- _Activity list_
1. Please list every company named in the evening briefing below.
2. Duplicate the part of the evening briefing that opens with the words "Here are today’s" and closes with "White House term.".
3. Summarize the evening briefing in two sentences.

- _Text under study_
....

Your Evening Briefing
Apple wants to make it easier for developers to create tools, games and other apps that work on all of its major devices, a design overhaul meant to boost revenue. They call the plan “Marzipan.”
Here are today’s top stories
U.S. stocks edged higher while Treasuries fell after Fed meeting minutes did little to change opinions on the central bank’s path forward.
The Fed favored ending the runoff of its balance sheet this year while expressing uncertainty over whether to raise rates again in 2019.
Man-made climate change officially killed off its first mammal earlier this week—as in the entire species. This one probably won’t be the last.
Deutsche Bank was so worried after the 2016 election that the Trump Organization might default on $340 million in loans that it considered extending repayment beyond a potential second White House term.
Senator Bernie Sanders received $5.9 million from about 223,000 donors in the 24 hours after he announced his 2020 bid for the U.S. presidency.
Walt Disney Co. pulled ads from YouTube after a blogger said comments on the site were being used to facilitate a “soft-core pedophilia ring.”

....

- _Excerpted records_
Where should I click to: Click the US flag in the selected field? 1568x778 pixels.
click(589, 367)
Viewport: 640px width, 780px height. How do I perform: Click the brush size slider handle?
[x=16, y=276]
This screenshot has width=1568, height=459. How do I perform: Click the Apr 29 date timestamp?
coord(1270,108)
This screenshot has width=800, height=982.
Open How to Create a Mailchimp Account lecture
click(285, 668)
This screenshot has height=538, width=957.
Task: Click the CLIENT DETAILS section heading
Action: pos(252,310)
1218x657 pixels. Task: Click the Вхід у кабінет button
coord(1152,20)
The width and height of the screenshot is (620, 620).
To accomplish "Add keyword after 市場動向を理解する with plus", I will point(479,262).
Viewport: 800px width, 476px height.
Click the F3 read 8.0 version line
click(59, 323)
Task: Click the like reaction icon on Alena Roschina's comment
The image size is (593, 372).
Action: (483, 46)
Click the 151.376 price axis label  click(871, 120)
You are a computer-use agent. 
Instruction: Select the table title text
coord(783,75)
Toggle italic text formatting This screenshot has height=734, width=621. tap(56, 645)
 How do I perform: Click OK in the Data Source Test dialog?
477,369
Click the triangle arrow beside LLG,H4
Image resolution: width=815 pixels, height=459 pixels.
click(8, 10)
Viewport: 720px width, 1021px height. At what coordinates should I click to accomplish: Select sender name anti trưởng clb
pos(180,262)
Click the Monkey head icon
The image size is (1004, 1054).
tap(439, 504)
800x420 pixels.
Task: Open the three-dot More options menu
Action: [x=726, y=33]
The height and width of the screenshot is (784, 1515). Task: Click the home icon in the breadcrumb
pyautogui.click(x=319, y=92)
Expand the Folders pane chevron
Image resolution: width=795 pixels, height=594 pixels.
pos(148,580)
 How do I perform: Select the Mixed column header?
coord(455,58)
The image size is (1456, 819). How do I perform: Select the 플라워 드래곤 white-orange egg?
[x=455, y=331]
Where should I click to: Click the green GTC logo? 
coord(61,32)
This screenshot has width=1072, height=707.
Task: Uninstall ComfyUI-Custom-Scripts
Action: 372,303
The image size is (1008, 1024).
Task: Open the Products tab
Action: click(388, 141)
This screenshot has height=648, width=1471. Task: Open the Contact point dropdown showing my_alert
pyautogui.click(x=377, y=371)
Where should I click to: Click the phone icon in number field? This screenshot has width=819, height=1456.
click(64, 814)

....

- _Results for the exercise_
1. Apple, Deutsche Bank, the Trump Organization, Walt Disney Co., YouTube

2.
Here are today’s top stories
U.S. stocks edged higher while Treasuries fell after Fed meeting minutes did little to change opinions on the central bank’s path forward.
The Fed favored ending the runoff of its balance sheet this year while expressing uncertainty over whether to raise rates again in 2019.
Man-made climate change officially killed off its first mammal earlier this week—as in the entire species. This one probably won’t be the last.
Deutsche Bank was so worried after the 2016 election that the Trump Organization might default on $340 million in loans that it considered extending repayment beyond a potential second White House term.

3. Apple plans a design overhaul called "Marzipan" to help developers build apps that work on all its major devices, and U.S. stocks edged higher while Treasuries fell after Fed meeting minutes. Other stories report that man-made climate change killed off its first mammal species, that Deutsche Bank worried the Trump Organization might default on $340 million in loans, that Senator Bernie Sanders raised $5.9 million in 24 hours after announcing his 2020 bid, and that Walt Disney Co. pulled ads from YouTube.